Third is mobilizing individuals and communities at the grassroots. By creating positive immunization experiences and highlighting the benefits vaccines bring, grassroots demand can be stimulated. The resurgence of measles in other parts of the world indicates the need to increase awareness and overcome vaccine hesitancy in a more coherent manner. Effective communication strategies are vital to this effort, and must be seen as integral to success.

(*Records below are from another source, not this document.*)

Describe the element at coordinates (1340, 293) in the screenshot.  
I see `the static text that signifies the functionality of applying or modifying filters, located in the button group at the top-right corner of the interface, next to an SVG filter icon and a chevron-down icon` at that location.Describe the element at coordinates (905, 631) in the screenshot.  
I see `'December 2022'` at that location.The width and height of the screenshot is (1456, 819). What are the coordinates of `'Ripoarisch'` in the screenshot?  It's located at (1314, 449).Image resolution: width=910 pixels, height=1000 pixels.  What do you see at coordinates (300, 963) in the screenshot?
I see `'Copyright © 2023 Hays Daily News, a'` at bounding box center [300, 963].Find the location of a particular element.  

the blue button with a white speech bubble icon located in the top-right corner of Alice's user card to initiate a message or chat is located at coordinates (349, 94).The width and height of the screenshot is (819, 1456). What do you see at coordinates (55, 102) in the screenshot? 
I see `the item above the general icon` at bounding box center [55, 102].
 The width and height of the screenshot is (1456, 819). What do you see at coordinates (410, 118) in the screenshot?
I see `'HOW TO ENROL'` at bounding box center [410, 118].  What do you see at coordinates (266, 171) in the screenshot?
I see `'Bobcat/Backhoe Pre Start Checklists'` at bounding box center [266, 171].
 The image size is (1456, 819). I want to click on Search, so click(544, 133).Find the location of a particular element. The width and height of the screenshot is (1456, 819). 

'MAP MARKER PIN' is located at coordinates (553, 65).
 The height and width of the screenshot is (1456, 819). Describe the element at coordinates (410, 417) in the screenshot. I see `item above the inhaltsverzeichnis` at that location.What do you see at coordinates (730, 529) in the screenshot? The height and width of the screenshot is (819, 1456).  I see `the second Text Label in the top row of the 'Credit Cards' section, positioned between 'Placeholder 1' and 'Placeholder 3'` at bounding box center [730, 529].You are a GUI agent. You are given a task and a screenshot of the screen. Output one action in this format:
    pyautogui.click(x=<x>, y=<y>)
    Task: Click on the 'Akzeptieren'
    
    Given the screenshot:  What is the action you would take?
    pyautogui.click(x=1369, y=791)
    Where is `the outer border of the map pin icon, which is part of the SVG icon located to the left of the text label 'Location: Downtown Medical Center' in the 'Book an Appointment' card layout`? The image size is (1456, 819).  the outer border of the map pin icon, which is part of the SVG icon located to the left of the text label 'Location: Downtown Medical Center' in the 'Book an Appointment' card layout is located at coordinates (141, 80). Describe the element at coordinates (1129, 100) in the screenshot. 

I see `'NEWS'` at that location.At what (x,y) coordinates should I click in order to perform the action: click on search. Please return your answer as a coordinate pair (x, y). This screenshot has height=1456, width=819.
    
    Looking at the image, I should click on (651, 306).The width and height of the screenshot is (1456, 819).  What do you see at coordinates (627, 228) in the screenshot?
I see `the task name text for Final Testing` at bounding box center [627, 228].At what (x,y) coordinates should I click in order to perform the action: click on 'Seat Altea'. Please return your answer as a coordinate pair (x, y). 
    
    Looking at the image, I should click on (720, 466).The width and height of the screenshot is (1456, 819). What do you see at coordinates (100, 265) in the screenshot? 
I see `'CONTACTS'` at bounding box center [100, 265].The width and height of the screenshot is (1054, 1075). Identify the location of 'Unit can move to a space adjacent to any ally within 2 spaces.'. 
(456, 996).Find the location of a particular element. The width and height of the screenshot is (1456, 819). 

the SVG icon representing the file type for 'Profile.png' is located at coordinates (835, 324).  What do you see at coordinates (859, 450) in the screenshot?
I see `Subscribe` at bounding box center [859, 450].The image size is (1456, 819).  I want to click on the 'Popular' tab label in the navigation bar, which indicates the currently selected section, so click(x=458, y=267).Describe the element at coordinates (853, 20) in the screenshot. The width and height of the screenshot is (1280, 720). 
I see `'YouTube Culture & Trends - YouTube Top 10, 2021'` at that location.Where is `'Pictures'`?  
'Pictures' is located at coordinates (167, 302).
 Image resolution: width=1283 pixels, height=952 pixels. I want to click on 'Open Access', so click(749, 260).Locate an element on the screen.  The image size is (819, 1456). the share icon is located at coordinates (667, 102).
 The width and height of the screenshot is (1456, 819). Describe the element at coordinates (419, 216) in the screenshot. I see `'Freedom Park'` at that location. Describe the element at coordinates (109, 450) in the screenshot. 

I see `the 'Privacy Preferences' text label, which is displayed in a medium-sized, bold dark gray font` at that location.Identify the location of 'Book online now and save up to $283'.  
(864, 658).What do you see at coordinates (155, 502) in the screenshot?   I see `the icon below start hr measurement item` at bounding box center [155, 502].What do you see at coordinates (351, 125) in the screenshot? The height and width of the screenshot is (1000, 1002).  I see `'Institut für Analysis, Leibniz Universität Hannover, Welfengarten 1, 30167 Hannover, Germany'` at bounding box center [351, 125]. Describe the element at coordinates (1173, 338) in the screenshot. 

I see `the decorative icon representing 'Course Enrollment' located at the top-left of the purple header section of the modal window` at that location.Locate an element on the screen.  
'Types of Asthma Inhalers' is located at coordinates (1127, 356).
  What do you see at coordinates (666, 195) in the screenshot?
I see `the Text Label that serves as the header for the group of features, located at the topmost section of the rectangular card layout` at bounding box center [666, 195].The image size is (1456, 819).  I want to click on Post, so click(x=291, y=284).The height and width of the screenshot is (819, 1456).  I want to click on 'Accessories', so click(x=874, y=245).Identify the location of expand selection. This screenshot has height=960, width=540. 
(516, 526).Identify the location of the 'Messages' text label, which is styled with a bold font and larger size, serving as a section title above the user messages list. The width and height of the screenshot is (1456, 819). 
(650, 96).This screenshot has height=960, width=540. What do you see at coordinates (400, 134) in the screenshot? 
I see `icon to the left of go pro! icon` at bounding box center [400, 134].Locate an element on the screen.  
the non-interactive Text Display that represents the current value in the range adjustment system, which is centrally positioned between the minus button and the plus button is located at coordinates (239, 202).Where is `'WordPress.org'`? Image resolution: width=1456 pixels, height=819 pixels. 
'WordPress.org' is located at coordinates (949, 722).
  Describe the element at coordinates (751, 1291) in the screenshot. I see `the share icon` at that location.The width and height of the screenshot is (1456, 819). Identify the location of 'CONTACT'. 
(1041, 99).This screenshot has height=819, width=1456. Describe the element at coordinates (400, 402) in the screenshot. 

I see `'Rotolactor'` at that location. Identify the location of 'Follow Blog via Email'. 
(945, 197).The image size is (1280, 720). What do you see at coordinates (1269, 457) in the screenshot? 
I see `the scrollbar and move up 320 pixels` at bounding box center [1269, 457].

Fourth is maintaining and strengthening partnerships. Partnerships between service providers and the community, partnerships between different technical programmes, and partnerships between national governments and the global community at large are crucial to continued progress. WHO is, as always, committed to leveraging our collective strengths to advance public health Region-wide.
And fifth is monitoring our progress. Across the Region we must expand and strengthen disease surveillance so it can better inform programmatic decision-making. At the same time, immunization information systems should be linked to national health information databases, while a periodic joint program of review should be undertaken to guide future actions.
Ladies and gentlemen,
As you know, the South-East Asia Region is determined to eliminate measles and control rubella by 2020. Achieving this goal is one of eight regional priorities. Though measles elimination is possible, it requires high-level resolve and the full commitment of EPI programmes in each of our countries. It also demands unwavering support from national and international partners and immunization technical advisory groups.
As I said earlier, your recent achievements provide a solid foundation for the pursuit of measles elimination and rubella control. In each of the Region’s countries we have well-performing immunization and surveillance systems, as well as staff that are drilled in a range of best practices. For the most part, whether we succeed or not hinges on the commitment, fortitude and resolve that we can mobilize.
As I know you appreciate, every child in our Region deserves the best we have to offer. Indeed, we all agree that every family, no matter where they live, has a right to immunization and health services. I am also sure we agree that the persistence of measles is a tragic and unnecessary reality, and that so too is the unacceptable incidence of rubella across our Region. Indeed, there can be no question of our commitment; there can be no doubt of our resolve.
I am certain this group will deliberate with clarity and passion on the many important and pressing issues on this meeting’s agenda. I am confident the rich experience provided by national ITAG members, along with our very capable national EPI colleagues and country office staff from WHO and UNICEF, will facilitate a fruitful exchange of experience, views and recommendations.
Through our collective effort we have the power to fortify and expand routine immunization across the Region. We have the power to prevent, control and eliminate vaccine-preventable diseases, including measles.
I wish you a productive meeting and a very pleasant stay in New Delhi.